Può una grande democrazia, dotata della forza militare più potente nel mondo, fondare il proprio rapporto con il mondo sulla base di una reazione emotiva? E', soprattutto, lecito per quella super potenza usare la logica della punizione collettiva contro la popolazione di una intera città solo perché alcuni criminali, forse estranei alla stessa citta', si sono macchiati del crimine più efferato in questa guerra?

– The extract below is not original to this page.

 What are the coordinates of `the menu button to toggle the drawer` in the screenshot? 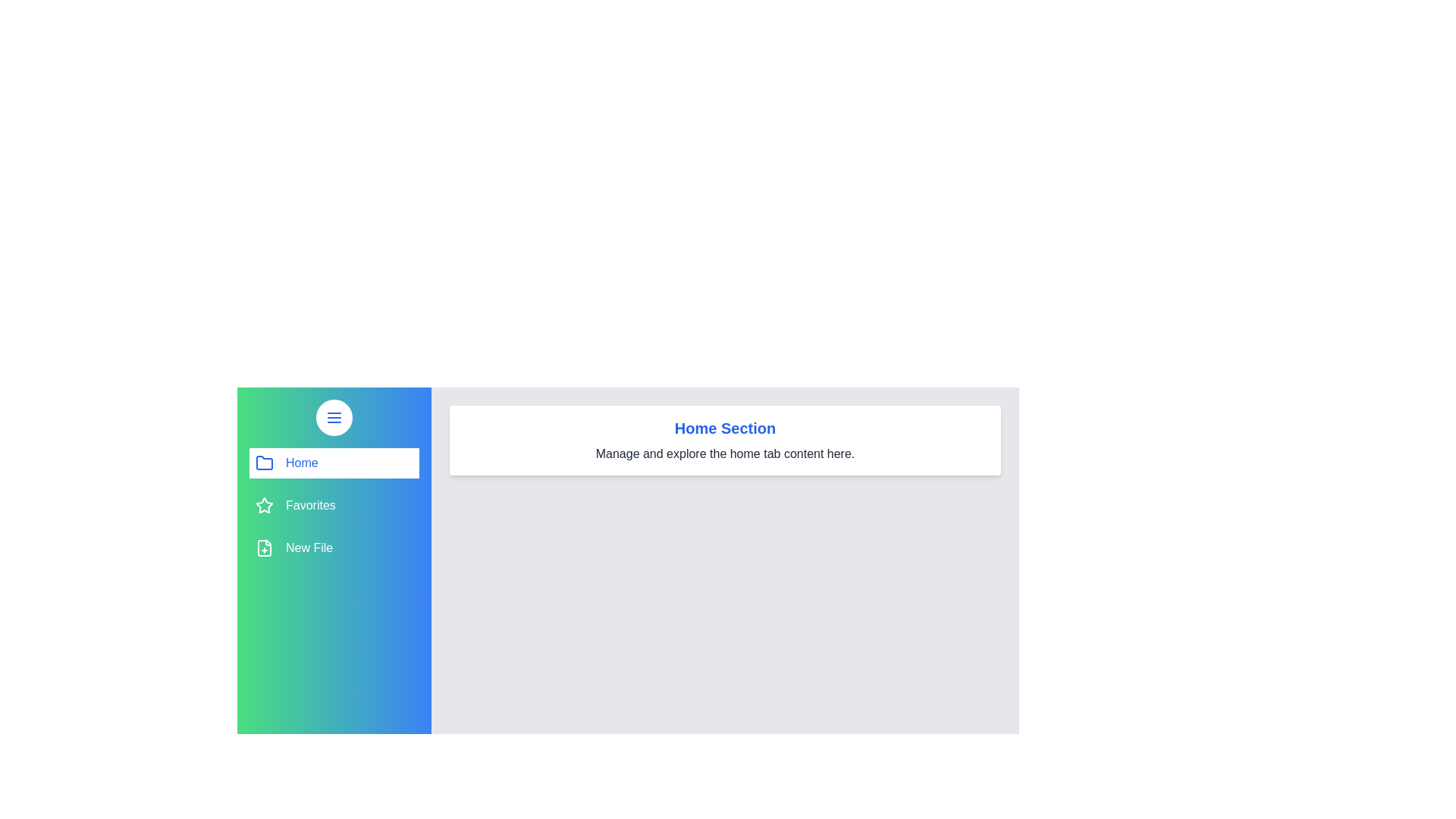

Una guerra - peraltro - che sarebbe stata dichiarata conclusa dieci mesi fa e che invece continua a devastare l'Iraq e a mietere vittime su tutti i fronti.
Ho sempre considerato tutti gli attentati - che siano compiuti da iracheni o da 'infiltrati' stranieri - come atti criminali catalogabili sotto la voce 'terrorismo'. E li ho sempre considerati opera di pochi individui che gettavano nel terrore, prima dei soldati, gli stessi abitanti delle città in cui avvenivano gli attentati. Ma adesso, dinanzi alle vittime civili dell' operazione "Stana e Punisci", dopo che l' esercito occupante non ha avuto il minimo rispetto anche per una moschea, bombardandola sapendo di colpire anche centinaia di civili raccolti in preghiera, dopo l' assedio e i bombardamenti indiscriminati sulla città di Falluja, non sarà più possibile usare gli stessi criteri del passato. Adesso, agli attacchi terroristici temo che dovremo aggiungere le vendette di molti che hanno visto morire i propri cari nelle operazioni indiscriminate degli americani, in una punizione collettiva che non ha guardato in faccia nessuno. E tutto questo perche' non sono riusciti a trovare i veri autori del delitto.

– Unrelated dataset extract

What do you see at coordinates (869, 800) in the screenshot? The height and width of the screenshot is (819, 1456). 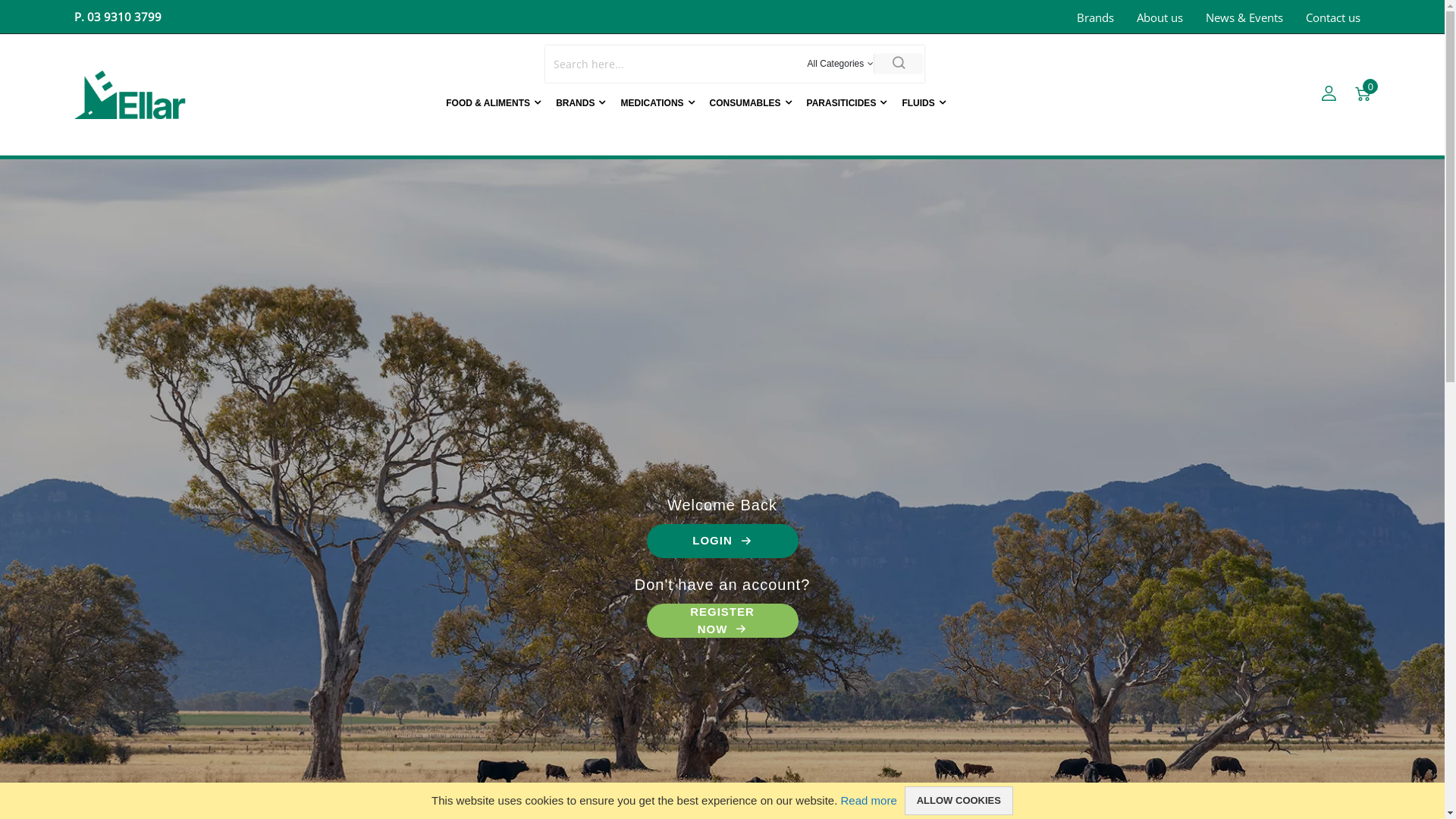 I see `'Read more'` at bounding box center [869, 800].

Sorprende e suscita enorme preoccupazione il protrarsi dell'approccio dilettantesco e approssimativo che gli Stati Uniti continuano ad avere in Iraq. Malgrado la loro presenza sul territorio, ormai da un anno, gli Usa non hanno ancora imparato come agire. Malgrado i proclami e gli slogan con cui annunciano le loro buone intenzioni democratiche per l'Iraq, prevale nella loro azione la logica dell'occupante e del più forte. Logiche che riportano alla mente degli iracheni, e anche alla mente degli arabi in generale, spaventose similitudini con l'attuale situazione dei territori palestinesi sotto assedio e occupazione israeliana. Questa situazione rimanda ad altre simili, come le punizioni collettive messe in opera dal deposto dittatore contro le città a maggioranza sciita e curda, ma anche contro città di maggioranza sunnita. E' il caso di Balad, a nord di Baghdad. Pochi ricordano che quando - a meta' anni 80 il corteo di Saddam Hussein in marcia verso Tikrit - fu oggetto di un attentato, la città venne quasi rasa al suolo.
L'equazione "Falluja come Jenin", circolata negli ultimi due giorni, non nasce - ovviamente - da somiglianze geografiche tra le due città, bensì dal tipo di offensiva che hanno subito e dalle caratteristiche degli eserciti che le hanno assediate e attaccate. Un attacco e un assedio che rischia di rigettare l'Iraq nel caos più totale, disperdendo tutto quello che è stato faticosamente fatto sia dagli iracheni, sia dalla coalizione. Siamo dinanzi ad una situazione che rischia di diventare più pericolosa dalla stessa guerra, culminata esattamente il 9 aprile di un anno fa con la caduta della dittatura più sanguinosa e più odiosa nel XX° secolo.
I fatti delle ultime ore, gli scontri, i rapimenti di cittadini stranieri e la probabile spaccatura in seno al consiglio del governo iracheno, con l'imposizione di Paul Bremer al ministro degli interni, figura di primissimo piano nell'opposizione a Saddam Hussein, a rassegnare le dimissioni, tutto cio' oscura di nuovo l'orizzonte di Baghdad. E conduce gli iracheni, nel secondo anno senza il loro sanguinoso dittatore, dritti non solo verso un futuro ricco di incognite minacciose, ma - quel che e' peggio - verso un focolaio di guerra civile.